Follow the same steps when preparing to buy an appliance as you would for other big ticket purchases: set a goal, do your research, and make a plan. –
- Set a goal. According to a 2007 study of the life expectancy of home components, household appliances, such as dishwashers, refrigerators, washing machines, and dryers, had a life expectancy ranging from 9 years for dishwashers to 13 years for clothes dryers and refrigerators. Currently available televisions may have shorter working lives. Action step: inventory your appliances and rank them in order of anticipated need for replacement.
- Do your research. Focusing on the one or two appliances that you will likely need to replace in the next year, start researching current models and prices. Be sure to consider features that are important to you as well as those that are not. Next, practice the “Rule of Three” and compare the costs and features of acceptable models offered by at least three competing sellers. In general, comparison shopping can save you as much as 50% off the price you would have paid for an item without comparing. Action step: compare models and costs at three vendors.

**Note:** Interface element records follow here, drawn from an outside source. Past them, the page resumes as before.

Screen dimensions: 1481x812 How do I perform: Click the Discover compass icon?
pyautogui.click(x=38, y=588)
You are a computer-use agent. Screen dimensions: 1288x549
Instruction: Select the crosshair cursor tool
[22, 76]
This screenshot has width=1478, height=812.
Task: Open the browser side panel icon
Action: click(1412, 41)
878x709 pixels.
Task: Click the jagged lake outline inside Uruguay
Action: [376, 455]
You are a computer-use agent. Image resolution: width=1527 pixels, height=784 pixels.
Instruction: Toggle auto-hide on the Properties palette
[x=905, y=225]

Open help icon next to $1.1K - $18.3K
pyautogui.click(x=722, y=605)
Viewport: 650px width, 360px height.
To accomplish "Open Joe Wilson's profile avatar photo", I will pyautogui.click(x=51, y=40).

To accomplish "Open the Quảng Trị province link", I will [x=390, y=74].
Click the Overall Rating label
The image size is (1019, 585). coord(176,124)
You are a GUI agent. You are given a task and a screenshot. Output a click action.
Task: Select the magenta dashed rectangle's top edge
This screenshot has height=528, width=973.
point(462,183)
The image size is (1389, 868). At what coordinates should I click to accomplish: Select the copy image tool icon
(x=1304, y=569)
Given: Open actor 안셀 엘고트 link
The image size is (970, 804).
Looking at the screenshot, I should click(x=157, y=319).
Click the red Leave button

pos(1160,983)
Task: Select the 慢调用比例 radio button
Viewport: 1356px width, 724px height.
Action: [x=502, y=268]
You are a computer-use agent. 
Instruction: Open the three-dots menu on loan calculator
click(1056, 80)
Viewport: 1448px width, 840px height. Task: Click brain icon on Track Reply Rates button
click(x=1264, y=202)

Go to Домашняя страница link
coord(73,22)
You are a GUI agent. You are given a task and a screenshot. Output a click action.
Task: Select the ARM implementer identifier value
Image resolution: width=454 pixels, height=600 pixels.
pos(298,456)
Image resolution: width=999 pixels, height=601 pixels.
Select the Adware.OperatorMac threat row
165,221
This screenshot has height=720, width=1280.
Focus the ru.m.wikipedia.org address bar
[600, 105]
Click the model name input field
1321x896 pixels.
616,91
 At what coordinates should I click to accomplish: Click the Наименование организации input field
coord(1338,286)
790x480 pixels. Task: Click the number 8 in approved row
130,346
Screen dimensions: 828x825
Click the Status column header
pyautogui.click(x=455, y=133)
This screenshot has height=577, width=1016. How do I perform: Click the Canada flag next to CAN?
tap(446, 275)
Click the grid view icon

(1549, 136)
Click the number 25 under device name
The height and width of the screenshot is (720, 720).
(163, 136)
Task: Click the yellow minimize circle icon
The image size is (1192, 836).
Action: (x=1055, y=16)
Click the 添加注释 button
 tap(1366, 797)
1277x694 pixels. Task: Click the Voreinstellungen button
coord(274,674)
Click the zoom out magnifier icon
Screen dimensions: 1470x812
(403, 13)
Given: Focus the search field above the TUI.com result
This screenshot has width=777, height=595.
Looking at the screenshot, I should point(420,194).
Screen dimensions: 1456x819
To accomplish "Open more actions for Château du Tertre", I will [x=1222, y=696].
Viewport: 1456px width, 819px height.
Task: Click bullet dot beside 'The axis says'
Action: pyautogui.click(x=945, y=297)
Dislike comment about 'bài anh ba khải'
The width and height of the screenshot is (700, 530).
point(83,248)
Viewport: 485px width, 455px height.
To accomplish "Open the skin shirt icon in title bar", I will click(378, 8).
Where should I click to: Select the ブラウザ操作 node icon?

- Make a plan. Now that you’ve identified your next big ticket appliance purchase and compared prices at three vendors, it’s time to make a plan for saving the funds needed to make the purchase when the time comes. To start, assume you want to purchase the appliance within the next 12 months. Break down the anticipated total cost into realistic monthly, or weekly, savings amounts based on your current income and expenses. If the amount you need to save regularly to purchase the appliance is more than your budget can absorb right now, you may need to save less each month over a longer period, perhaps 18 or 24 months. Action step: calculate how much you need to save each month for 12 or more months to achieve your goal.
As you plan and save for big ticket items, keep this in mind: “An over-spender isn’t just someone who spends more than he earns. An over-spender is also anyone who pays too much for things, especially when items or services purchased are conveniently available for less.”